■ Text shown:
====================
Your source for expert commentary on IP management issues.
CHAPTER NO. 6.2
Young TA. 2007. Establishing a Technology Transfer Office. In Intellectual Property Management in Health and Agricultural Innovation: A Handbook of Best Practices (eds. A Krattiger, RT Mahoney, L Nelsen, et al.). MIHR: Oxford, U.K., and PIPRA: Davis, U.S.A. Available online at www.ipHandbook.org.
© 2007. TA Young. Sharing the Art of IP Management: Photocopying and distribution through the Internet for noncommercial purposes is permitted and encouraged.
Establishing a Technology Transfer Office
Technology transfer does not just happen. Transferring knowledge and innovation from a public research organization to the private sector for commercial application and public benefit requires a formal mechanism—a technology transfer office (TTO)—to protect and license intellectual property. Establishing a new TTO is no trivial matter, and the decision to create one should be made within the context of a long-term plan that takes into consideration the following questions: (1) Does “research commercialization” align with the institution’s mission? (2) Do the quality and quantity of research within the institution warrant the establishment of a TTO? (3) Is the institution willing to make a long-term commitment to required institutional changes and to adequately invest in resources and people? If the answer to all of these questions is yes, then it is time to develop a clear TTO business plan. In this effort, a strong dose of patience will help. An often-quoted rule of thumb in professional circles suggests that even under the very best circumstances, TTOs do not become successful for seven to ten years after they are established. This chapter provides practical advice for creating a proactive TTO and also offers historical examples from around the globe of TTO launches.
1. Three Fundamental Questions
Before initiating a planning process for a new TTO, a research organization must first address three fundamental questions.
1.1 Does “research commercialization” align with the mission?
If the institution’s primary mission is education, or if its mission does not support research as a primary institutional focus, establishing a TTO may not be warranted. Without a strong research focus, the organization would do well to find alternatives for meeting the occasional need for technology transfer services.
With more than twenty years of experience, the international Association of University Technology Managers (AUTM)1 has identified four key reasons for public research organizations to advance academic technology transfer:
If these reasons make sense for your institution, then it may be time to set up a TTO.
====================
■ Provided data:
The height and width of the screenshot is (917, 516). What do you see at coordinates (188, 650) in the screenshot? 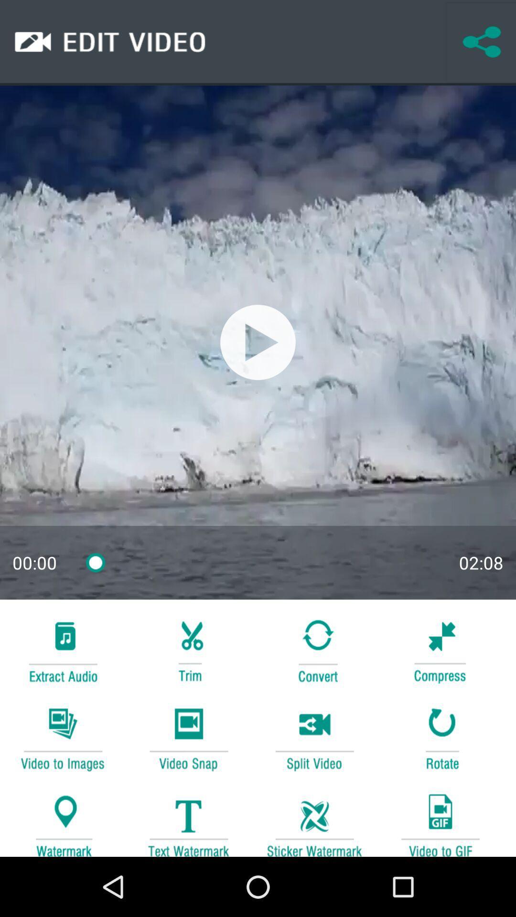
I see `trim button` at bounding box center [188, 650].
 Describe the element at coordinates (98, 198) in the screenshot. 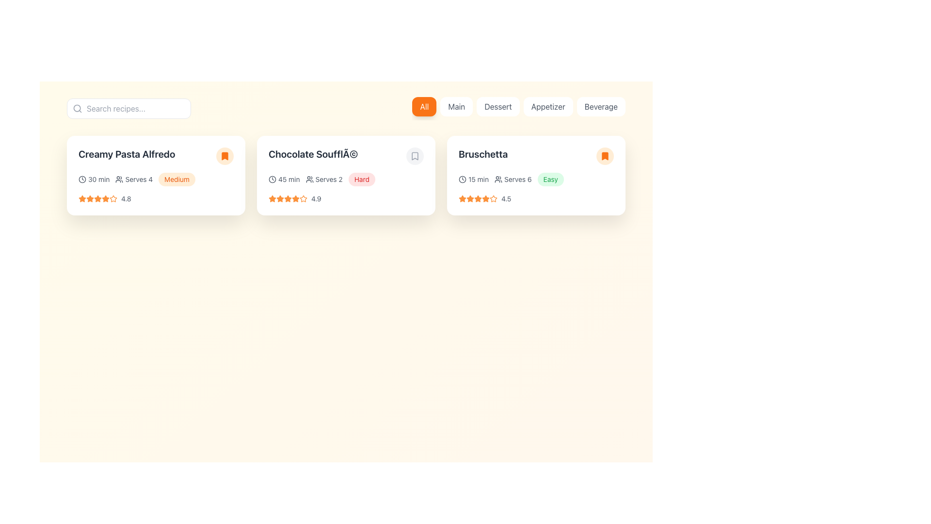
====================
■ Problem to solve:
Copy the text on establishing a technology transfer office, starting at "1. Three Fundamental" and ending at "three fundamental questions.", and swap out "research organization" for "research institution".

■ Result:
1. Three Fundamental Questions
Before initiating a planning process for a new TTO, a research institution must first address three fundamental questions.